Pictures excluded, copy all of the data below exactly.

EXERCISE INPUTS >>
____________________

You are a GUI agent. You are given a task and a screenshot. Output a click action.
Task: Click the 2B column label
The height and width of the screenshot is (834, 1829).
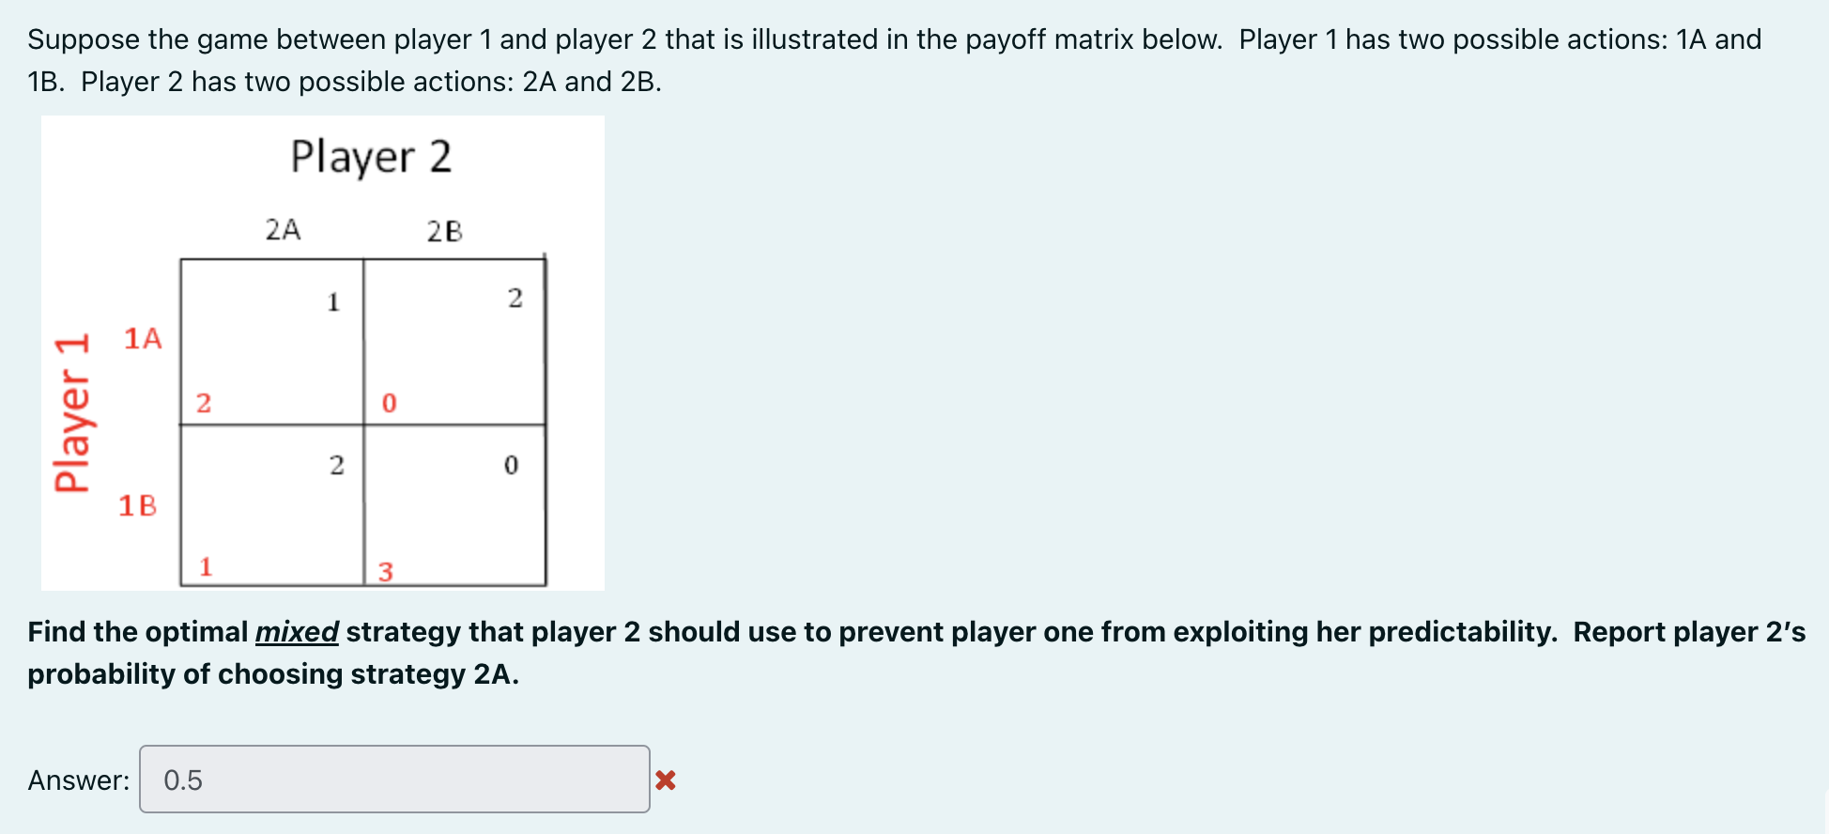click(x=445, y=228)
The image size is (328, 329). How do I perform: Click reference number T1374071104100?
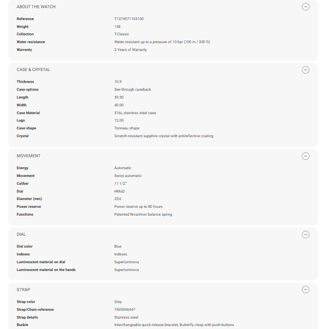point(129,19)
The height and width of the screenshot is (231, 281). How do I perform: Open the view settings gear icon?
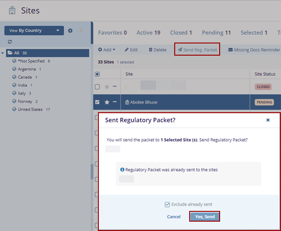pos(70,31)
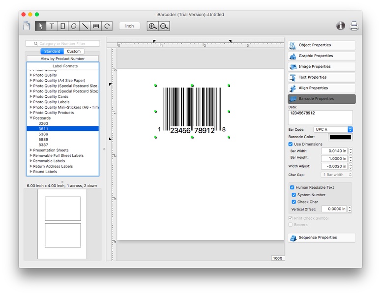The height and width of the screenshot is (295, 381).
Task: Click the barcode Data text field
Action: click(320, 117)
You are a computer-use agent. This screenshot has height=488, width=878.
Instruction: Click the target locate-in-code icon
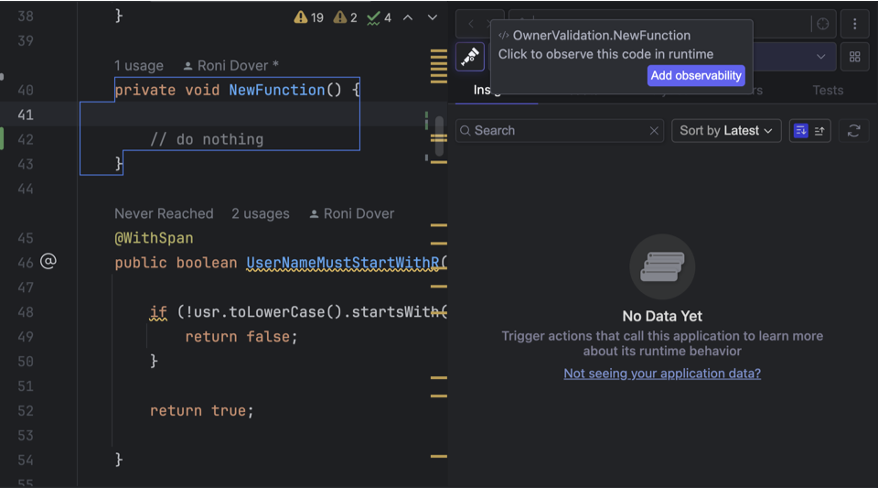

____________________

WRITTEN SOLUTION >>
You are a GUI agent. You are given a task and a screenshot. Output a click action.
Task: Click the 2B column label
The height and width of the screenshot is (834, 1829).
click(x=445, y=228)
The image size is (328, 329). How do I perform: Click reference number T1374071104100?
point(129,19)
The height and width of the screenshot is (231, 281). How do I perform: Open the view settings gear icon?
pos(70,31)
The height and width of the screenshot is (295, 381).
Task: Click the barcode Data text field
Action: click(320, 117)
You are a computer-use agent. This screenshot has height=488, width=878.
Instruction: Click the target locate-in-code icon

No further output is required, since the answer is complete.